Advocacy Groups Urge DEA to Create Special Telehealth Registration for SUD Treatment

The Drug Enforcement Administration (DEA) is more than a year behind on creating a special registration process that would allow behavioral health providers to tele-prescribe certain medications for substance use disorder (SUD) treatment. 

Now, dozens of organizations are putting pressure on federal officials to change that, asking them to move forward and make medication-assisted treatment (MAT) accessible to all Americans regardless of where they live or whether they can travel.

More than 80 organizations — including the National Council for Behavioral Health, the American Psychiatric Association and other advocacy groups — have signed a letter asking DEA Acting Administrator Timothy Shea to get a move on.

Advertisement

“The undersigned organizations write to encourage the DEA to expedite and complete its efforts to implement a telemedicine special registration process enabling providers to safely prescribe controlled substances remotely,” the signatories wrote. “Our experience during COVID-19 has demonstrated the value of increased access to telemedicine to enable all qualified providers … to prescribe MAT to patients with opioid use disorder (OUD).”

The issue at hand dates back to October 2018, when President Donald Trump signed the Substance Use-Disorder Prevention that Promotes Opioid Recovery and Treatment for Patients and Communities (SUPPORT) Act.

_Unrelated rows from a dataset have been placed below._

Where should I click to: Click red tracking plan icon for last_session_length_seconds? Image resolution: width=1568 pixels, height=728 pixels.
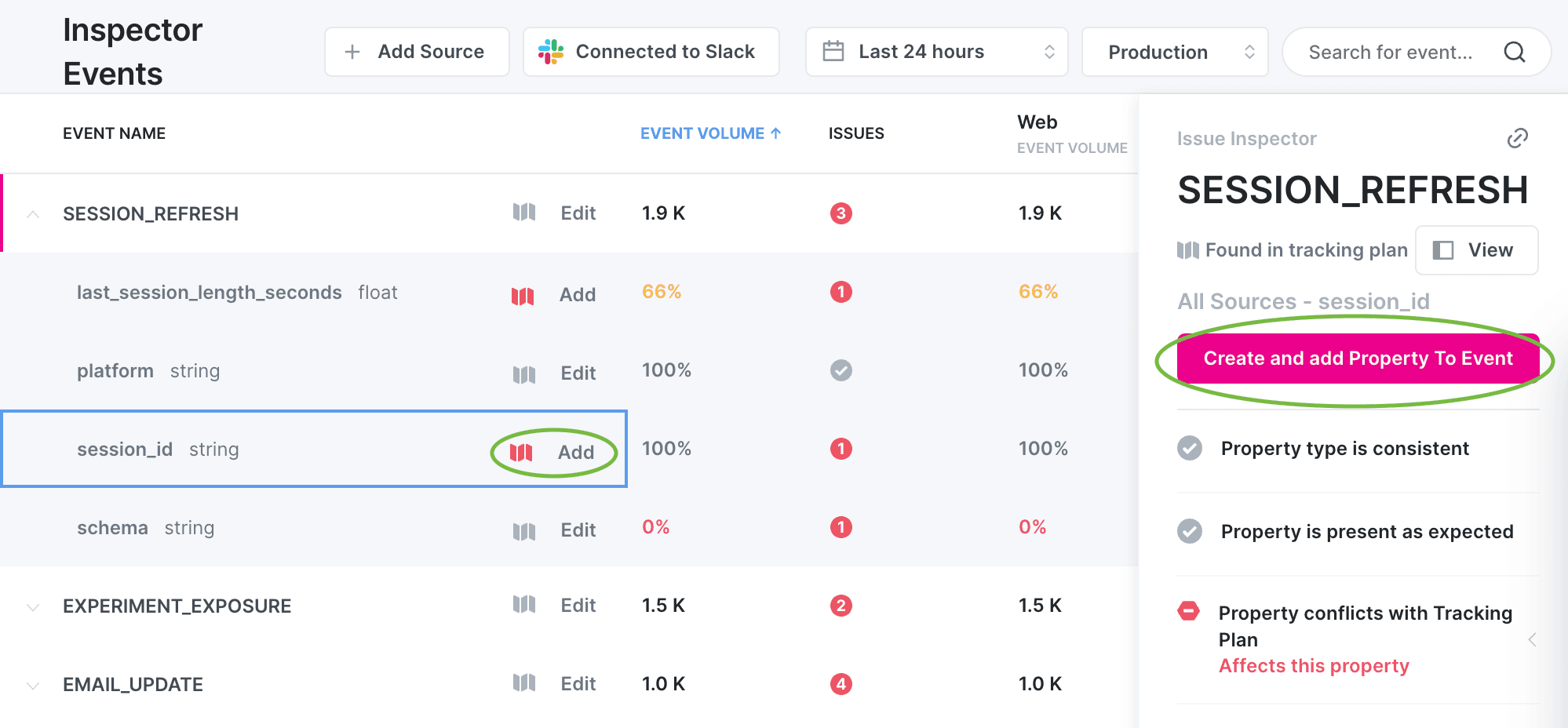[523, 296]
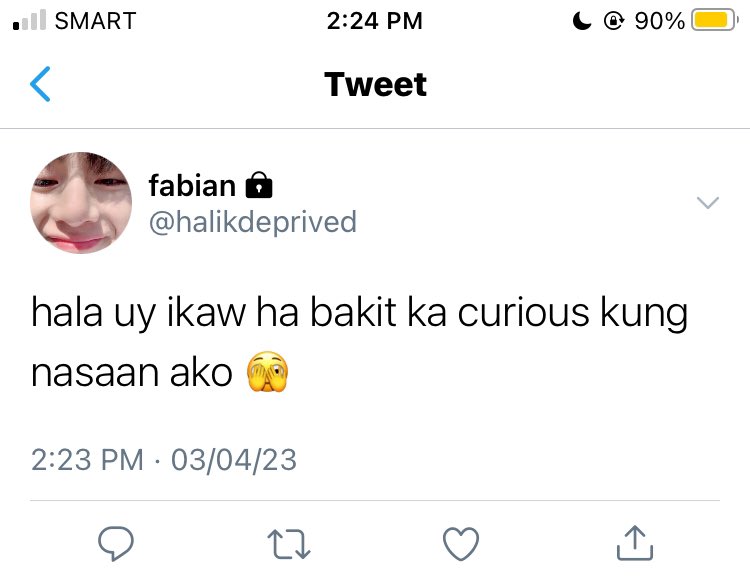Viewport: 750px width, 587px height.
Task: Expand the tweet options chevron
Action: click(x=708, y=203)
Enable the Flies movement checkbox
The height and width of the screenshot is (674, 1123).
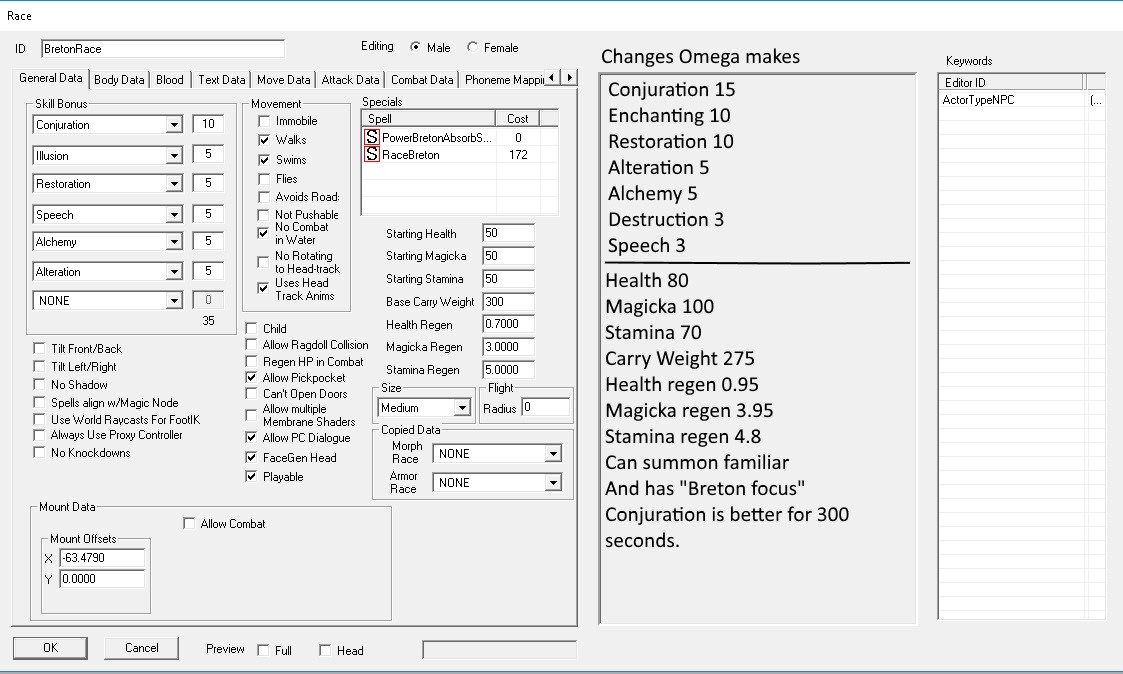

It mandates the creation of the special registration process, which would allow qualified providers to tele-prescribe control substances to patients they haven’t seen in person.

Usually, such tele-subscription is not allowed under the Ryan Haight Act of 2008. It prohibits doctors from remotely prescribing controlled substances to patients until after they’ve conducted an in-person visit.

Advertisement

The idea behind the change is to make it easier for folks in rural areas and treatment desserts to access MAT, which is widely considered the gold standard of SUD care. But the DEA is dragging its feet. While it was supposed to come out with a special registration process a full year ago in October 2019, the DEA has still yet to do so.

That’s a point of contention for the dozens of advocacy organizations who signed the letter to Shea earlier this month.

“It has now been two full years since the SUPPORT Act was signed into law with no appreciable progress in moving forward a rulemaking process to implement this key telemedicine provision,” the letter said.

The lack of special registration is especially troubling given the COVID-19 emergency, the letter argues. Amid the coronavirus, drug overdose rates have spiked nationwide, making improved access to care especially important.

In response, both HHS and the DEA have temporarily waived a variety of telemedicine restrictions during the coronavirus public health emergency, making it possible for behavioral health providers to temporarily tele-prescribe controlled substances for MAT. However, those flexibilities alone are not enough, the organizations wrote to Shea. 

“While we appreciate these public health emergency-related changes, statute requires the implementation of a permanent regulation,” they said in the letter. “The time for that regulation is long overdue.”